If I crossed a harlequin without chinchilla relatives to a chinchilla that I knew didn't have harlequin in its background, I would expect to get chestnut agoutis, yes.
Trying not to get into a really long, involved answer here . . . . Basically, the gene causing harlequin is in the E series. The gene causing chinchilla is in the C series. Both harlequin and chinchilla are recessive genes (in other words, there is at least one more dominant gene than each of them in their respective series). When you cross a harlequin to a chinchilla, each baby gets a copy of harlequin from one parent, and chinchilla from the other, but since the chin gave the babies the more dominant E gene, and the harlie gave them the more dominant C gene, they wind up as chestnut agouti. These babies are carrying the recessive harlequin and chin genes, but since they also inherited the more dominant genes, that is what they are expressing.
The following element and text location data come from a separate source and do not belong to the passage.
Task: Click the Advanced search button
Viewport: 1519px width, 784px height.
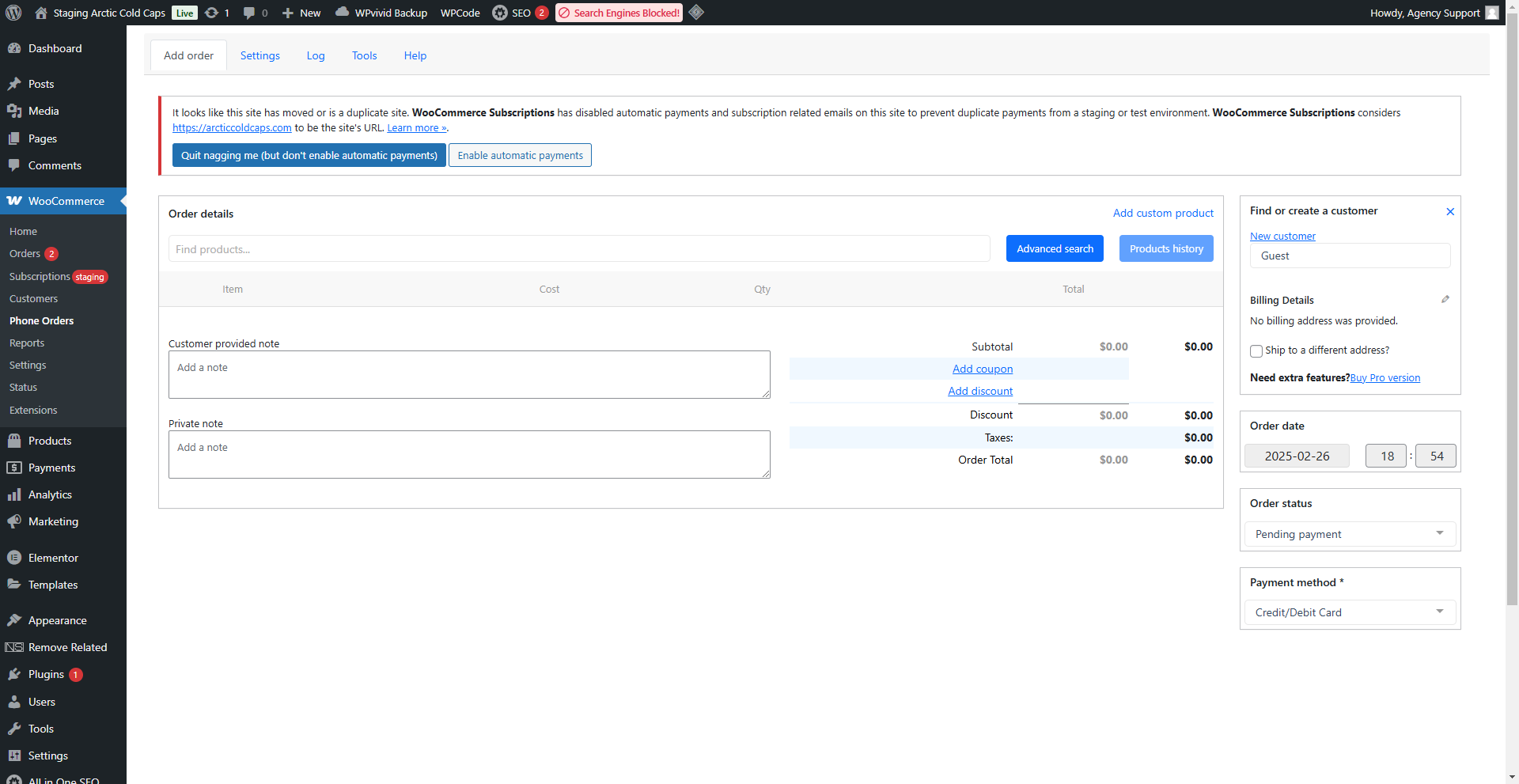Action: tap(1054, 248)
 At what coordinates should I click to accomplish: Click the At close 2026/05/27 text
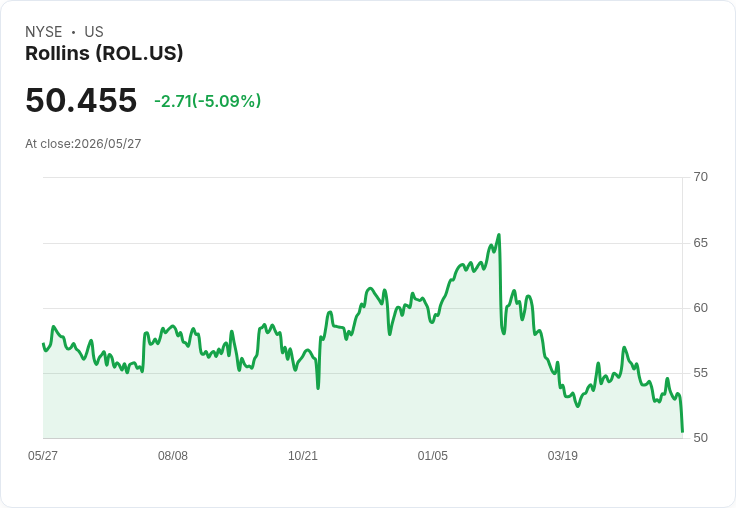[83, 144]
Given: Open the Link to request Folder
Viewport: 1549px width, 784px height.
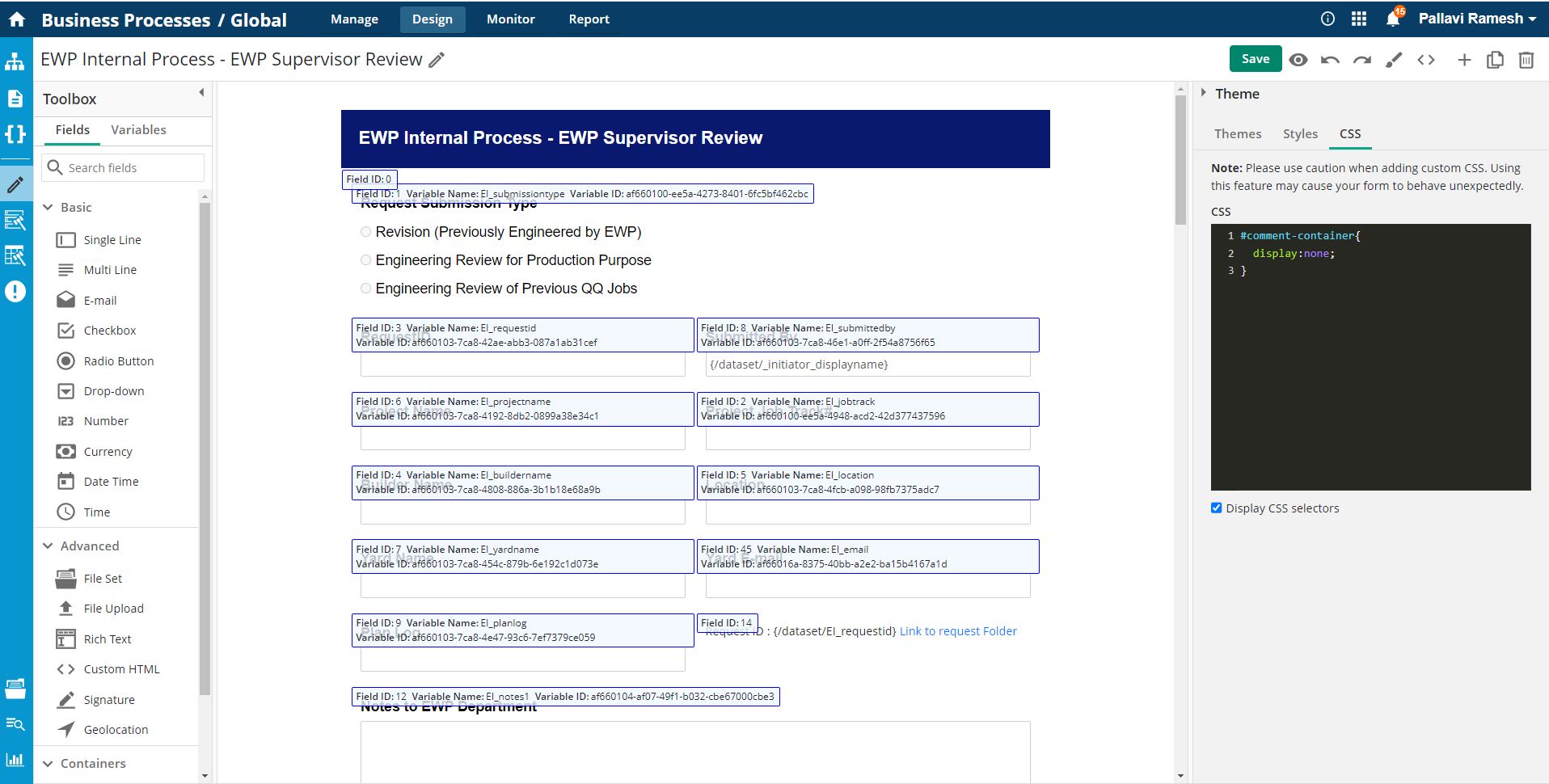Looking at the screenshot, I should click(x=958, y=631).
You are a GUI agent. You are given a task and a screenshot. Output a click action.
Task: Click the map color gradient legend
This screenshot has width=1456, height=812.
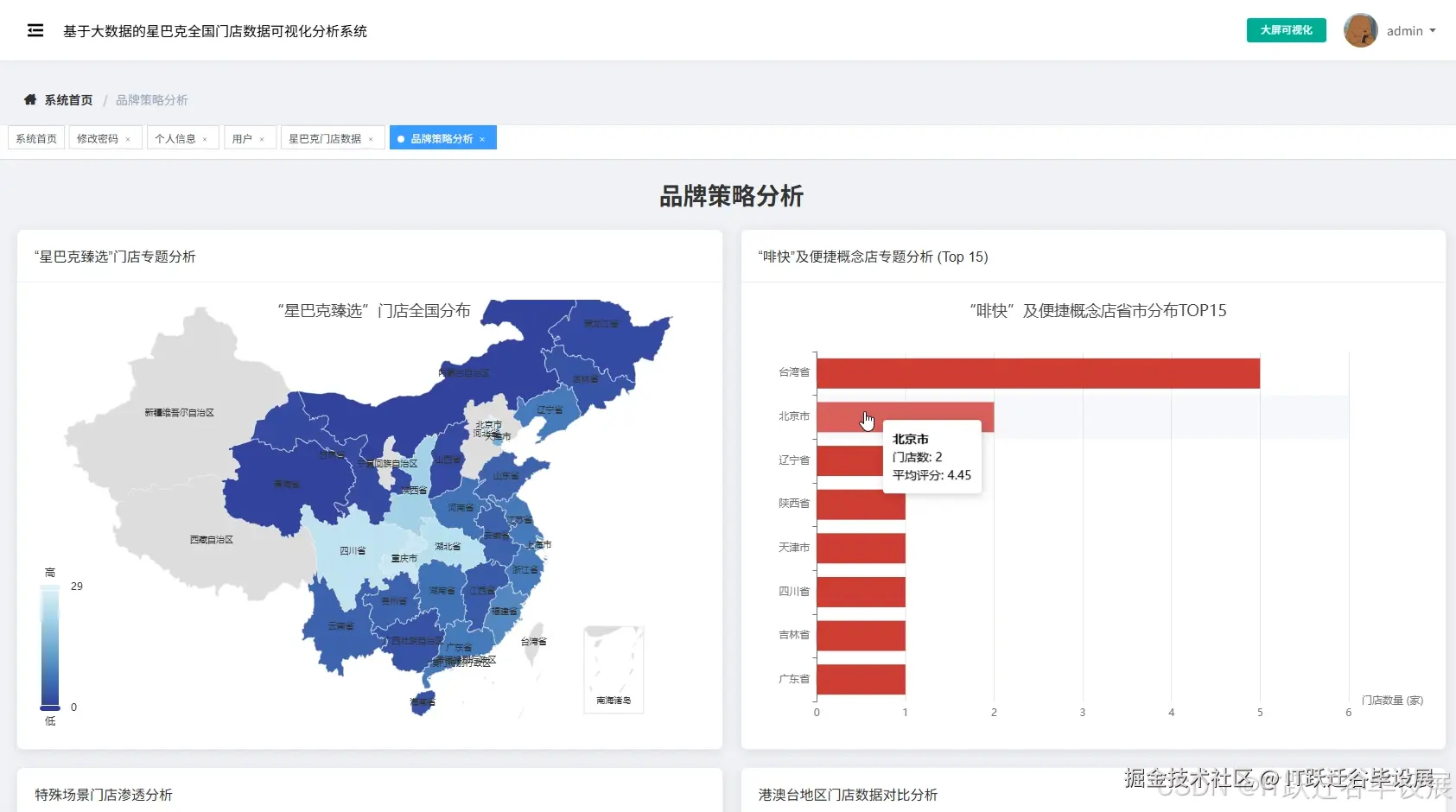pos(49,646)
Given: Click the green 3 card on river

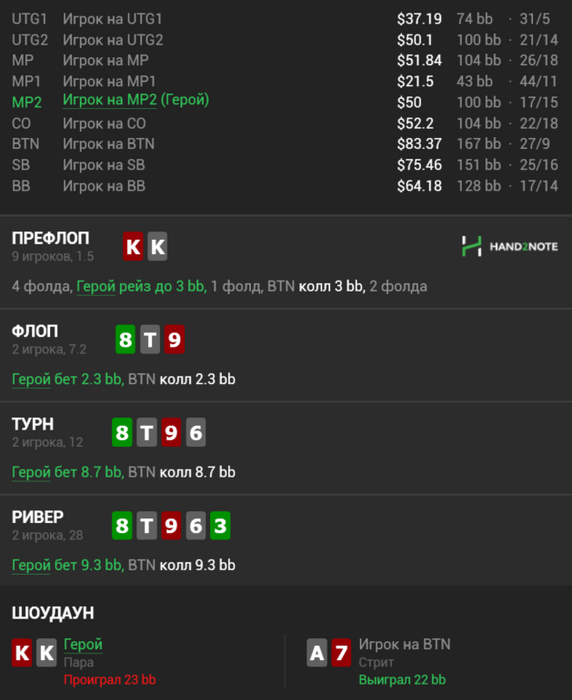Looking at the screenshot, I should [x=220, y=525].
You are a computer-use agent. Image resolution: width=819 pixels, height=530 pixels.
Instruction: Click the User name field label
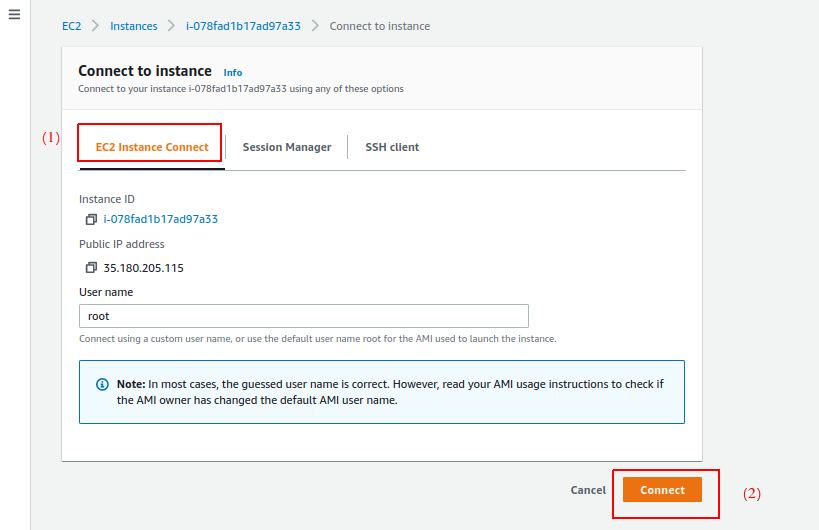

If you cross one of these babies back to the chin, some of the resulting babies will get the chin gene from both parents and be chins (some of those may also get a harlie gene, but you may not be able to see it. Sometimes, you can get harlequin markings bleeding through on a chestnut or chin, but not always). If you cross back to the harlequin, some of the babies will get harlequin from both parents and be harlies. To get magpies, the babies have to inherit chin and harlequin from both parents. If you were to take two of these babies and breed them together, some of their babies will get chin from both parents, and some will get harlequin from both parents; some will get the full color genes from one or both parents, too. And if you are lucky, some babies will get both chin and harlie, and be magpies. Be warned, though - it seems that if there is a certain color that you are hoping to see in a litter, the rabbits are determined not to give it to you.